Segment Open

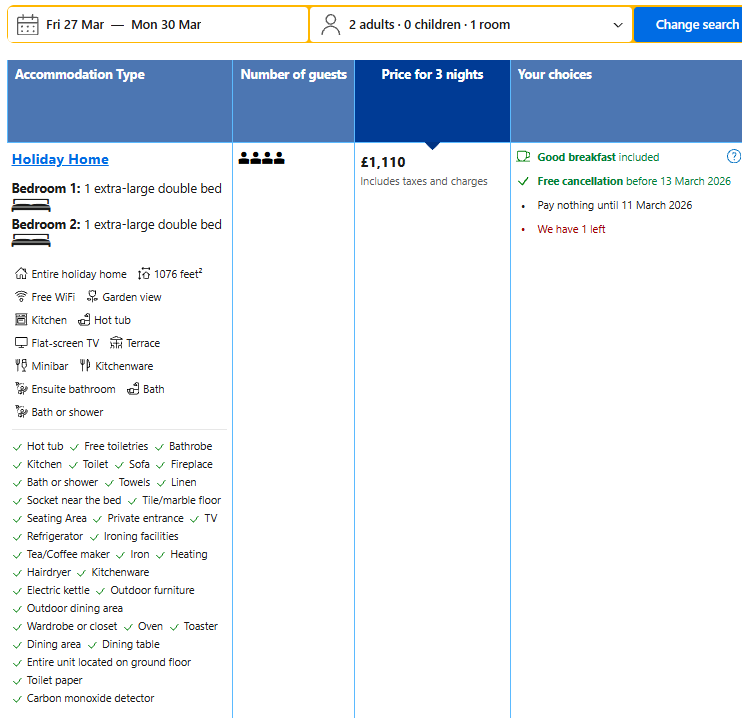
Task: Click the Minibar icon
Action: [x=21, y=366]
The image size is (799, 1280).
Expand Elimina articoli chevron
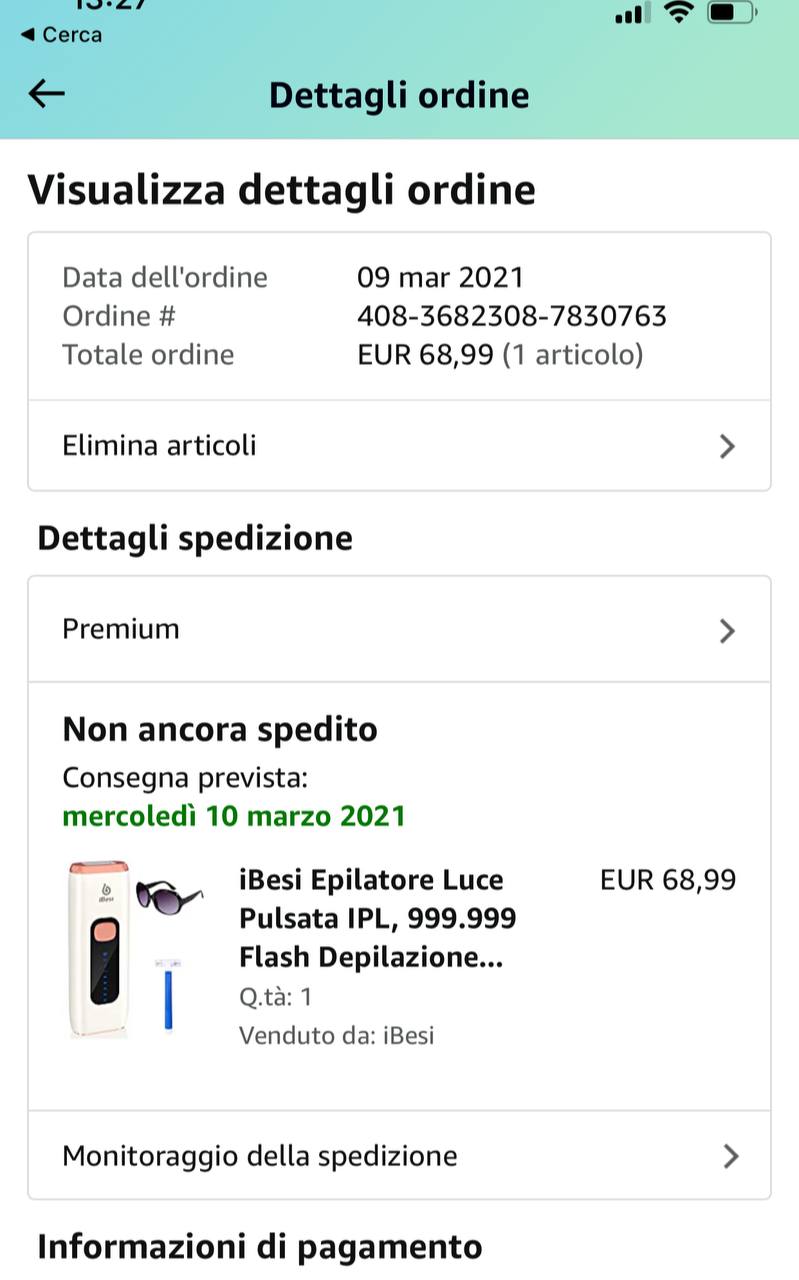[727, 446]
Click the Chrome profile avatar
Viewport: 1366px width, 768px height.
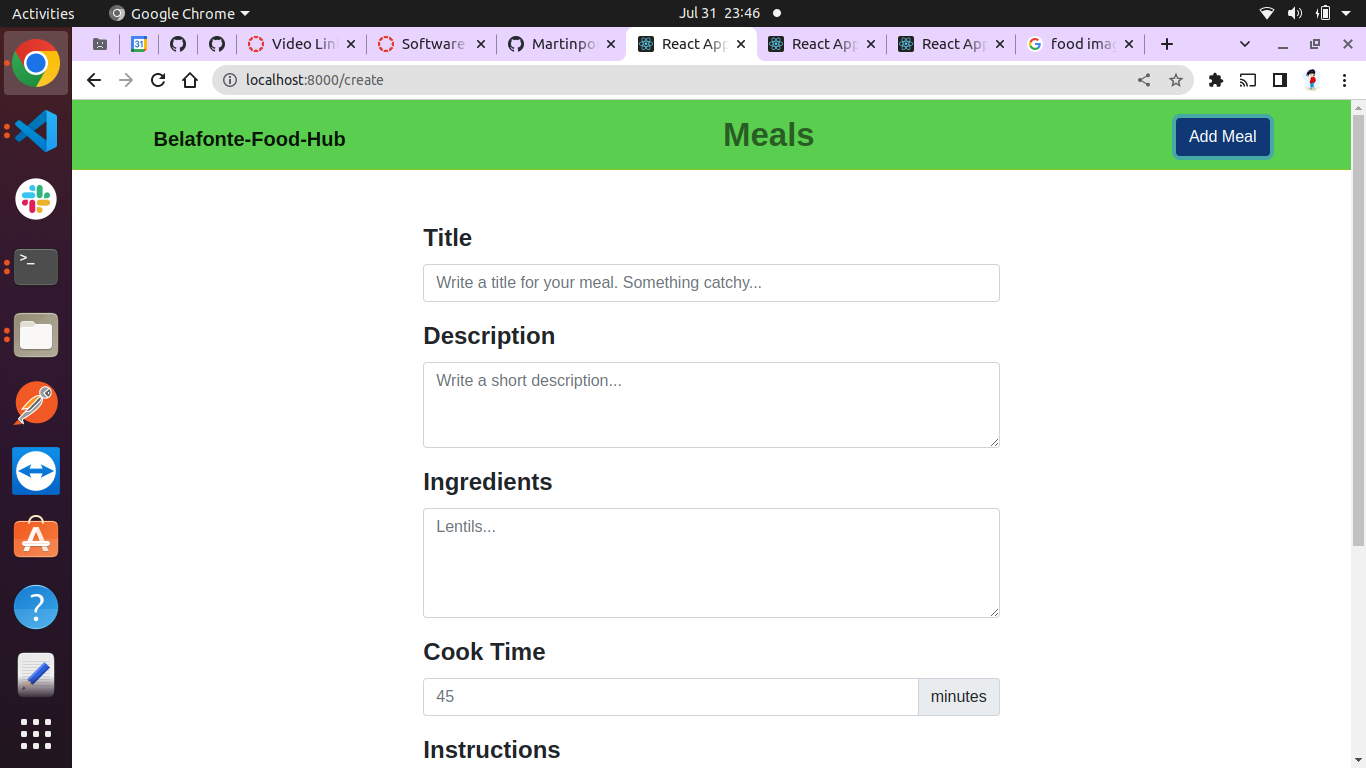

Segment Closed

WHAT YOU ARE ASKED TO DO:
Print, please, exactly the lines from the one holding "Click the Chrome profile avatar" through the final line of the data, both included, while leaving out each picture.

RESPONSE:
Click the Chrome profile avatar
Viewport: 1366px width, 768px height.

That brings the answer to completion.